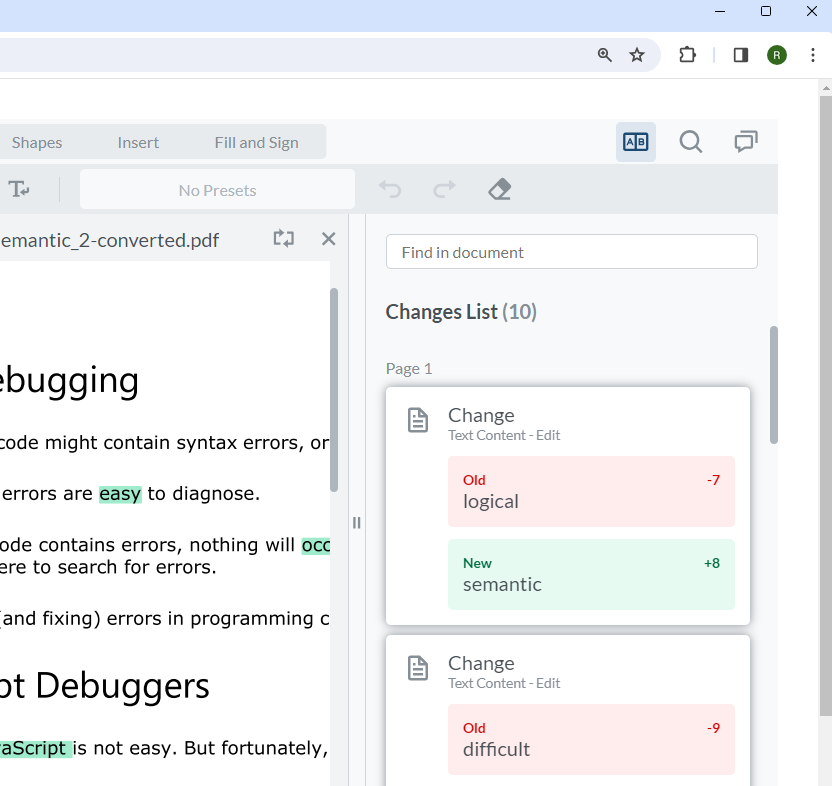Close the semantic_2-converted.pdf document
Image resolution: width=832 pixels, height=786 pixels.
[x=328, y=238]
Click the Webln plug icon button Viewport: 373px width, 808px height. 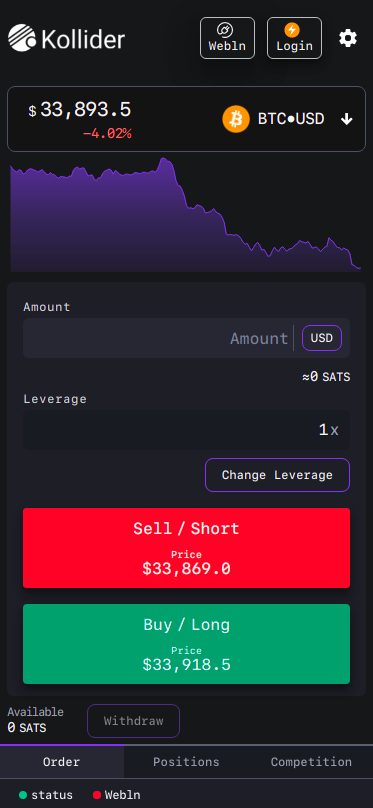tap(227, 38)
* * *
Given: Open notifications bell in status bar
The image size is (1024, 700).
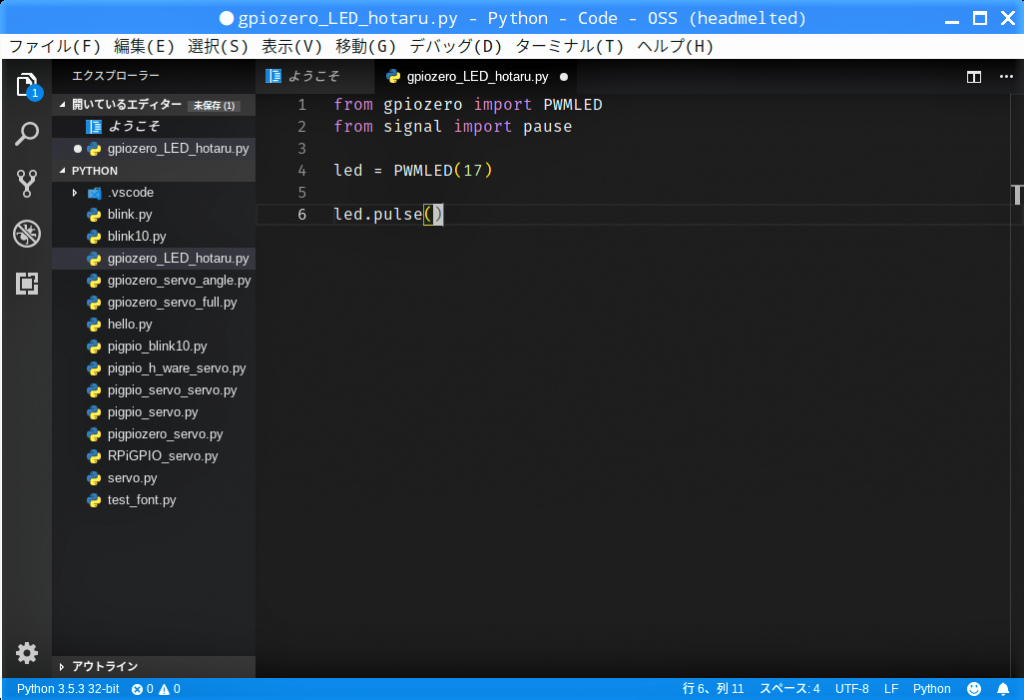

__What the task asks__: Switch "bell" to "icon" in the stretch from the line containing "Given: Open notifications bell in status bar" through the line containing "The image size is (1024, 700).", and give back only those lines with everything else unchanged.

__Task response__:
Given: Open notifications icon in status bar
The image size is (1024, 700).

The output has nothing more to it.